Die Deckungsquote beträgt demnach bis Juni 2003 57 % und ab Juli 2003 56 %, so dass auf die Kläger bis Juni 2003 jeweils ein Betrag von 176,00 € und ab Juli 2003 jeweils ein Betrag von 182,56 €, der auf 183,00 € aufzurunden war, entfällt. Soweit die Verurteilung diese Beträge übersteigt, war das Urteil abzuändern.
Die Kostenentscheidung beruht auf §§ 91, 92 Abs. 1 ZPO.
Die Entscheidung über die vorläufige Vollstreckbarkeit ergibt sich aus §§ 708 Nr. 10, 711 ZPO.

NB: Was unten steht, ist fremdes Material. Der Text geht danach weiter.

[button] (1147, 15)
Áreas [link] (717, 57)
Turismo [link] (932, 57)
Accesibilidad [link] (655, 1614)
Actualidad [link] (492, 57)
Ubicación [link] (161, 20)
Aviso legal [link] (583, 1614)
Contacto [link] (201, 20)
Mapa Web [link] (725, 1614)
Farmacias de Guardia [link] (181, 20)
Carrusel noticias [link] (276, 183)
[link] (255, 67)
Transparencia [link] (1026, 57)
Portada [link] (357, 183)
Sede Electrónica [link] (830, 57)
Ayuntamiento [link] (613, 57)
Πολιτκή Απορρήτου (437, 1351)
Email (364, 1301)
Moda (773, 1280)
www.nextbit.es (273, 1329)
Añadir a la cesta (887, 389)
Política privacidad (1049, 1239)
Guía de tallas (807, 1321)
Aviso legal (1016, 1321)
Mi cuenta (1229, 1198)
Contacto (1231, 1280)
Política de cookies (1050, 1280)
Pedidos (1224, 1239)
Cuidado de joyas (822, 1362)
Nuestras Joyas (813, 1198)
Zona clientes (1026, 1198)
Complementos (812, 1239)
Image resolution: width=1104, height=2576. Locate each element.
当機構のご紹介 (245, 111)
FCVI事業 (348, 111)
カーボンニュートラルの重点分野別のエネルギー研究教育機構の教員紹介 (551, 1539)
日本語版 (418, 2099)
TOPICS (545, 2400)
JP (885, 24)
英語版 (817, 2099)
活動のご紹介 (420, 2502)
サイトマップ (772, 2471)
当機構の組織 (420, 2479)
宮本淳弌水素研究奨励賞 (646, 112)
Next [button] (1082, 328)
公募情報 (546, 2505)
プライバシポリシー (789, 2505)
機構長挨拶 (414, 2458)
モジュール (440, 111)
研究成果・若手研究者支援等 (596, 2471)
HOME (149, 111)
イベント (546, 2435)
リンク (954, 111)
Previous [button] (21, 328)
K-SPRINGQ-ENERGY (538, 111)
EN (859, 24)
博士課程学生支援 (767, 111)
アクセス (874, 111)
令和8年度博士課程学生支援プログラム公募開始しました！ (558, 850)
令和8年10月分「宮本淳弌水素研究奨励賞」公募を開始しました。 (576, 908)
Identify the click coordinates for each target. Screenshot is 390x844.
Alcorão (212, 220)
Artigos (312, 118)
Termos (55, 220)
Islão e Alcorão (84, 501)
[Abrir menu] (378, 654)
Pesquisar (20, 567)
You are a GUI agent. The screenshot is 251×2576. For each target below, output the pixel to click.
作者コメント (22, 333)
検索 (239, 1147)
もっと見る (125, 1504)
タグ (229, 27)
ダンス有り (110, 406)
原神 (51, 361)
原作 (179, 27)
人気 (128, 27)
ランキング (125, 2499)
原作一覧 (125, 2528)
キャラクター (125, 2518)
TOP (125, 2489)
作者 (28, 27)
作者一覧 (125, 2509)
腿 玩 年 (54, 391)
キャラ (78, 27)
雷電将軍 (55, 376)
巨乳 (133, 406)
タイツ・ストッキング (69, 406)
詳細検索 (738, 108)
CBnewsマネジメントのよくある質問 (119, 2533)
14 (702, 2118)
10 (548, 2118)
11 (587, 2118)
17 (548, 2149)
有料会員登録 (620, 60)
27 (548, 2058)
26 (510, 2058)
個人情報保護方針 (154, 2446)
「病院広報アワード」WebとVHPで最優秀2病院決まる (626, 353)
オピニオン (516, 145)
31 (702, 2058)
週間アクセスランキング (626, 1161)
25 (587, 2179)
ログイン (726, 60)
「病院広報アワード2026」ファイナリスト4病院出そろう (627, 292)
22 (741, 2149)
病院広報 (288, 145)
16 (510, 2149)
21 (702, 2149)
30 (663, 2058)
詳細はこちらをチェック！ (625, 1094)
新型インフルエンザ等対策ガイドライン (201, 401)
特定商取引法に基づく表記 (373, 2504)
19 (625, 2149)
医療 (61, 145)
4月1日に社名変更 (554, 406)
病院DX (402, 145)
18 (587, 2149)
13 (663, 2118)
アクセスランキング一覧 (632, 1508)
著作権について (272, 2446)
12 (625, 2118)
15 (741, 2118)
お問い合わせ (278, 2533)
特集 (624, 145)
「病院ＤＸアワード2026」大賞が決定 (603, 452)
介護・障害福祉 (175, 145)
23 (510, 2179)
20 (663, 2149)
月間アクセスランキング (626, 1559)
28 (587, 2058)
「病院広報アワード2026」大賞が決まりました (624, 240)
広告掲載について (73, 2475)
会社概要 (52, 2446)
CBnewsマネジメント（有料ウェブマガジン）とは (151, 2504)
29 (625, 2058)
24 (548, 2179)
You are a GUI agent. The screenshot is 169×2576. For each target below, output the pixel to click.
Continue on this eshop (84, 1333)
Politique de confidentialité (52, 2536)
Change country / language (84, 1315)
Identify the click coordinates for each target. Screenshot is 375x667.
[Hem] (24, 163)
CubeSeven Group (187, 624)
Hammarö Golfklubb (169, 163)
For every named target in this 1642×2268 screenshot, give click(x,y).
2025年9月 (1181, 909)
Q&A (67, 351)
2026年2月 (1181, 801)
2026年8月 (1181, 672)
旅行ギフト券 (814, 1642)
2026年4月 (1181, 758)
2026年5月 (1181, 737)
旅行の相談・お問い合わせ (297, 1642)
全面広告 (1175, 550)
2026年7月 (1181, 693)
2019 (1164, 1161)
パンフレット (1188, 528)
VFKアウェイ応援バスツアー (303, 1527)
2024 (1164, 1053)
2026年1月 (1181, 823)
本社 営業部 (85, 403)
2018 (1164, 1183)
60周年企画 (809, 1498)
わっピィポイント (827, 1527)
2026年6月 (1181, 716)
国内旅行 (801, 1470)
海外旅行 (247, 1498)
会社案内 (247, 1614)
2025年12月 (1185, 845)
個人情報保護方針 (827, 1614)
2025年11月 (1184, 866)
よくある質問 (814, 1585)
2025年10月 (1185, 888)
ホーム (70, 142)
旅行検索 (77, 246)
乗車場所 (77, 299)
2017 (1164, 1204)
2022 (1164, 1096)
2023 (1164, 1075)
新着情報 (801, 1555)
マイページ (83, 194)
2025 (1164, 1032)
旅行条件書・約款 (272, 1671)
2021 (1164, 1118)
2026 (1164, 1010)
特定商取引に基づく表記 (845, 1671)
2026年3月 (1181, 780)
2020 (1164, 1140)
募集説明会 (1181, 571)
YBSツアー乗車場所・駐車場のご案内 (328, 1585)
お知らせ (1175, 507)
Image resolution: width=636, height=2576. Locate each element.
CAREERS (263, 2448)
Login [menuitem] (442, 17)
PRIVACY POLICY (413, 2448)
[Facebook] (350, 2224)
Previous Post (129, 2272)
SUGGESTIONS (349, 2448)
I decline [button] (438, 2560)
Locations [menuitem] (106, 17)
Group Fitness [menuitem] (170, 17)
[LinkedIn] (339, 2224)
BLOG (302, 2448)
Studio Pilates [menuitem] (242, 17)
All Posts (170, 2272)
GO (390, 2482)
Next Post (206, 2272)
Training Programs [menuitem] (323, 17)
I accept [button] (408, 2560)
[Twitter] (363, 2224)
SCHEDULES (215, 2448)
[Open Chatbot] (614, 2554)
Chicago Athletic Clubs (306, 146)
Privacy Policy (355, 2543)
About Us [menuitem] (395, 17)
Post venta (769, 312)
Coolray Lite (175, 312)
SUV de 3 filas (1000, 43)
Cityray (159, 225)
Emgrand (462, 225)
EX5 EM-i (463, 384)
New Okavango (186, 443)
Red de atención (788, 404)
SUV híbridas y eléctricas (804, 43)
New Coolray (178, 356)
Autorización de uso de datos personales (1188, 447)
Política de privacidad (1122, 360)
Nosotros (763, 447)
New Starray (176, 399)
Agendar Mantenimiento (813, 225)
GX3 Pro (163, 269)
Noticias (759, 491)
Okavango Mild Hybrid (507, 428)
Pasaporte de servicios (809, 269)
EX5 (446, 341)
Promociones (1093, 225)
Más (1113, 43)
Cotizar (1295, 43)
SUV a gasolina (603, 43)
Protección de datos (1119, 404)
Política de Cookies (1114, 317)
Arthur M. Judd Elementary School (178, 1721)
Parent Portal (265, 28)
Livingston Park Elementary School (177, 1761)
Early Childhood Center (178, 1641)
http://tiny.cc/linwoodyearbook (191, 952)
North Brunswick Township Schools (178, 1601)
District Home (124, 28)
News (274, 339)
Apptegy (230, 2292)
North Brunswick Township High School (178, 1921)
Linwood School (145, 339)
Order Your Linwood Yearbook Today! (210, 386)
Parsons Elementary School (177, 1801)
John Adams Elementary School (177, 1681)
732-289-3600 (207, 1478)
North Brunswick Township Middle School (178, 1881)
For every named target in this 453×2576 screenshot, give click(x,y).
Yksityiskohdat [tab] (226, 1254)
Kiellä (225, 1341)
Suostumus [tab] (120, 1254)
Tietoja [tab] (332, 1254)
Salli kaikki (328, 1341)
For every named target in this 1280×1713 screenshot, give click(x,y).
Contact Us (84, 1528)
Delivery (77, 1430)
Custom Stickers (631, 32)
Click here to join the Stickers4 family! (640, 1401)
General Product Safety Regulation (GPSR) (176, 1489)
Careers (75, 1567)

Nach § 543 Nr. 2 ZPO war die Revision zum Zwecke der Fortbildung des Rechts zuzulassen. Soweit ersichtlich, hat der BGH die im vorliegenden Fall streitige Frage, ob der haushaltsführenden neuen Ehefrau des Unterhaltsverpflichteten zugunsten der minderjährigen Kinder ihres Ehemannes aus erster Ehe die Aufnahme einer Erwerbstätigkeit zugemutet werden kann, bislang nicht entschieden. In seiner Grundsatzentscheidung zur Bemessung des Einsatzbetrages für den unterhaltsberechtigten Ehegatten und gleichrangige Kinder im absoluten Mangelfall (FamRZ 2003, S. 363 ff. = NJW 2003, S. 1112 ff.) war diese Frage deshalb nicht entscheidungserheblich, weil dort die Ehefrau bereits im Hinblick auf die Betreuung eines gemeinsamen Kleinkindes aus der zweiten Ehe nicht gehalten war, einer Erwerbstätigkeit nachzugehen.